▶ [What you will do]: Take the listing below and print exactly the lines starting at the line containing "Image resolution: width=1263" and ending at the line containing "is (787, 634).", both ends included, and no others.
*-*-*
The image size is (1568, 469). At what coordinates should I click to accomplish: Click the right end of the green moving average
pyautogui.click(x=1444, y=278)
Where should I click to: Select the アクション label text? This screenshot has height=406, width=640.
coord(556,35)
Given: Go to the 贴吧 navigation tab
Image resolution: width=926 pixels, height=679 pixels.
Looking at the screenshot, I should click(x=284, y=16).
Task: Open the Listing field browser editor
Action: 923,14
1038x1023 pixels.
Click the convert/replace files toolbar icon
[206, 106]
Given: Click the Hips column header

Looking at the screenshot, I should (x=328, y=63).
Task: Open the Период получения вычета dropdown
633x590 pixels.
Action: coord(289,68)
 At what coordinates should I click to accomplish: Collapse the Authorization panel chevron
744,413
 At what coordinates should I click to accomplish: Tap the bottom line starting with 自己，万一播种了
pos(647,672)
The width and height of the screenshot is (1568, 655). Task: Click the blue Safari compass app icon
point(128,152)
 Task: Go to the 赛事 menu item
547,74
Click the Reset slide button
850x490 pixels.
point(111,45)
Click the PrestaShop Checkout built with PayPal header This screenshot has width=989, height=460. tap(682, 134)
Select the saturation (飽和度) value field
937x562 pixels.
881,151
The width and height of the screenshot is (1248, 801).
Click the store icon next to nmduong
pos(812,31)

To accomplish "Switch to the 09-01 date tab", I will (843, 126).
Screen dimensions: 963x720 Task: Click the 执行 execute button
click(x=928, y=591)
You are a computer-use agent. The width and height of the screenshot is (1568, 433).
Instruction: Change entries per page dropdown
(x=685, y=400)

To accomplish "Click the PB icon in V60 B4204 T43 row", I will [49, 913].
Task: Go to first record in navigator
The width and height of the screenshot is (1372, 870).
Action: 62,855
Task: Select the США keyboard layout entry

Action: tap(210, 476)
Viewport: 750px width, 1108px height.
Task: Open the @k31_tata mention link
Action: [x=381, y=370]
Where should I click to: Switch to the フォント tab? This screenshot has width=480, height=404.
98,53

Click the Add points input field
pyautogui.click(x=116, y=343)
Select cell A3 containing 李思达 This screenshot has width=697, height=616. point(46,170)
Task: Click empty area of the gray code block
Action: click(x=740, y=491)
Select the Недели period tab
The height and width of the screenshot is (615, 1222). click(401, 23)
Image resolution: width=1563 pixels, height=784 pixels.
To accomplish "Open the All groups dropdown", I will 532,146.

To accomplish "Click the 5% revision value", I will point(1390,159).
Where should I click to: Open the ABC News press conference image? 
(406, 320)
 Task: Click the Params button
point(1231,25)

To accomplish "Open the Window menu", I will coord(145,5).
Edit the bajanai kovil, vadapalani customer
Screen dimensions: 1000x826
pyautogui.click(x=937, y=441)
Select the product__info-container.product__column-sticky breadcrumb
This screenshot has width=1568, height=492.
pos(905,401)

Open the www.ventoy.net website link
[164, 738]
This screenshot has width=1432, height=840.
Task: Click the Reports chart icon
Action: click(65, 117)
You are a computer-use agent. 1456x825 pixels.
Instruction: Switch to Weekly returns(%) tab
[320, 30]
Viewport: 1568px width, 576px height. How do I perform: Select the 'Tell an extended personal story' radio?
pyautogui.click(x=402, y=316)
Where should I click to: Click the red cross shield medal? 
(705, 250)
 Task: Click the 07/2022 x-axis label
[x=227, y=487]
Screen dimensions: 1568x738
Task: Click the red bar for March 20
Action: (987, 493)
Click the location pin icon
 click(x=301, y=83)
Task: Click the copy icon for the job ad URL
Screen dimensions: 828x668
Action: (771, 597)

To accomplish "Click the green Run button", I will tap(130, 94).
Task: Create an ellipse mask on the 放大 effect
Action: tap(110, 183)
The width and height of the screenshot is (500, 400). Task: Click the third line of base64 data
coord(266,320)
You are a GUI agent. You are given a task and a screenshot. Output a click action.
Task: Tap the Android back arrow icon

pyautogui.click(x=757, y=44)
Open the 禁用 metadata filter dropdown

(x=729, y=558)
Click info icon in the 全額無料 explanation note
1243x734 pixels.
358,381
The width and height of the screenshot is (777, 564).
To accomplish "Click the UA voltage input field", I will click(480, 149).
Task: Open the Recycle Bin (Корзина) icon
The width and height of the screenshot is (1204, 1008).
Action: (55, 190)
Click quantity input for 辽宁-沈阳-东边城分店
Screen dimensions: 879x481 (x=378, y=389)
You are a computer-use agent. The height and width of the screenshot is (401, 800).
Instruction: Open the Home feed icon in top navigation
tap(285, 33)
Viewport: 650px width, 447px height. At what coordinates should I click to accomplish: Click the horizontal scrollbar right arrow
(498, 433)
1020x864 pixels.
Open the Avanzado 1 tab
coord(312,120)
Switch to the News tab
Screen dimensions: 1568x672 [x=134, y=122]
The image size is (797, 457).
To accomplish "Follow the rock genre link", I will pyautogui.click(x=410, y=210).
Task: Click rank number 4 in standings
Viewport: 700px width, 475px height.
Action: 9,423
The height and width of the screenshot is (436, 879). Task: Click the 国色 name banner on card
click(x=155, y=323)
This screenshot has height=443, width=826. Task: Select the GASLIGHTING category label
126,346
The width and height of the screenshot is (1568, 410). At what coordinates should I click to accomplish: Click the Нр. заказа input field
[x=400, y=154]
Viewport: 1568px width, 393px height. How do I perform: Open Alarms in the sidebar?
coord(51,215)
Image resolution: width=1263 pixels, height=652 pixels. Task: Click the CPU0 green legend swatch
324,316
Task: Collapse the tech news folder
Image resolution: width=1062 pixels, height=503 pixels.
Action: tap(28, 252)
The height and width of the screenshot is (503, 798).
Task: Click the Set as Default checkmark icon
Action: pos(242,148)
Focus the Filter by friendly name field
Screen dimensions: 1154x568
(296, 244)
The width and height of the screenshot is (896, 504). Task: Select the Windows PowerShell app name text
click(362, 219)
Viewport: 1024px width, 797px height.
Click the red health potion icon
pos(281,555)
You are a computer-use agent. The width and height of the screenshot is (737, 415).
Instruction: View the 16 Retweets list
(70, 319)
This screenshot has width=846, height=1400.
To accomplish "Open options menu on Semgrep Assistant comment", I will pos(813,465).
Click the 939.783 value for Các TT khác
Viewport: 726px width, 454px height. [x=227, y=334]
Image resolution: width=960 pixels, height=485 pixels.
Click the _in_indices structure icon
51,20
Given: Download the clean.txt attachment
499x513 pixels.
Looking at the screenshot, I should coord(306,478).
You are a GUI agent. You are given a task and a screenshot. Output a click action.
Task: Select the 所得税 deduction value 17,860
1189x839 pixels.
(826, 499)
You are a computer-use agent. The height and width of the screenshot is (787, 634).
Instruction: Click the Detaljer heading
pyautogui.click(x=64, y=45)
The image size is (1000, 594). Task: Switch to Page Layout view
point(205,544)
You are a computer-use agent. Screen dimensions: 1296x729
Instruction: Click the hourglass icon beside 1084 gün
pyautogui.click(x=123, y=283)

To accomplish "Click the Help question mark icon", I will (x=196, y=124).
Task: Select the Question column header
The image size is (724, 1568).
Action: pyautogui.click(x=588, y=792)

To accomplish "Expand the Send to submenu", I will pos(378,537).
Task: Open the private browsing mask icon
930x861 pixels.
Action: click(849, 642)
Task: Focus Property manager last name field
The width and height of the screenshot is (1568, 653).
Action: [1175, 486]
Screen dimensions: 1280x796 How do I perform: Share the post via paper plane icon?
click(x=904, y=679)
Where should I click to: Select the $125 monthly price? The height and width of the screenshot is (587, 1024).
*-*-*
▶ [Completed task]:
Image resolution: width=1263 pixels, height=652 pixels. Task: Click the CPU0 green legend swatch
324,316
Task: Collapse the tech news folder
Image resolution: width=1062 pixels, height=503 pixels.
Action: tap(28, 252)
The height and width of the screenshot is (503, 798).
Task: Click the Set as Default checkmark icon
Action: pos(242,148)
Focus the Filter by friendly name field
Screen dimensions: 1154x568
(296, 244)
The width and height of the screenshot is (896, 504). Task: Select the Windows PowerShell app name text
click(362, 219)
Viewport: 1024px width, 797px height.
Click the red health potion icon
pos(281,555)
You are a computer-use agent. The width and height of the screenshot is (737, 415).
Instruction: View the 16 Retweets list
(70, 319)
This screenshot has width=846, height=1400.
To accomplish "Open options menu on Semgrep Assistant comment", I will pos(813,465).
Click the 939.783 value for Các TT khác
Viewport: 726px width, 454px height. [x=227, y=334]
Image resolution: width=960 pixels, height=485 pixels.
Click the _in_indices structure icon
51,20
Given: Download the clean.txt attachment
499x513 pixels.
Looking at the screenshot, I should coord(306,478).
You are a GUI agent. You are given a task and a screenshot. Output a click action.
Task: Select the 所得税 deduction value 17,860
1189x839 pixels.
(826, 499)
You are a computer-use agent. The height and width of the screenshot is (787, 634).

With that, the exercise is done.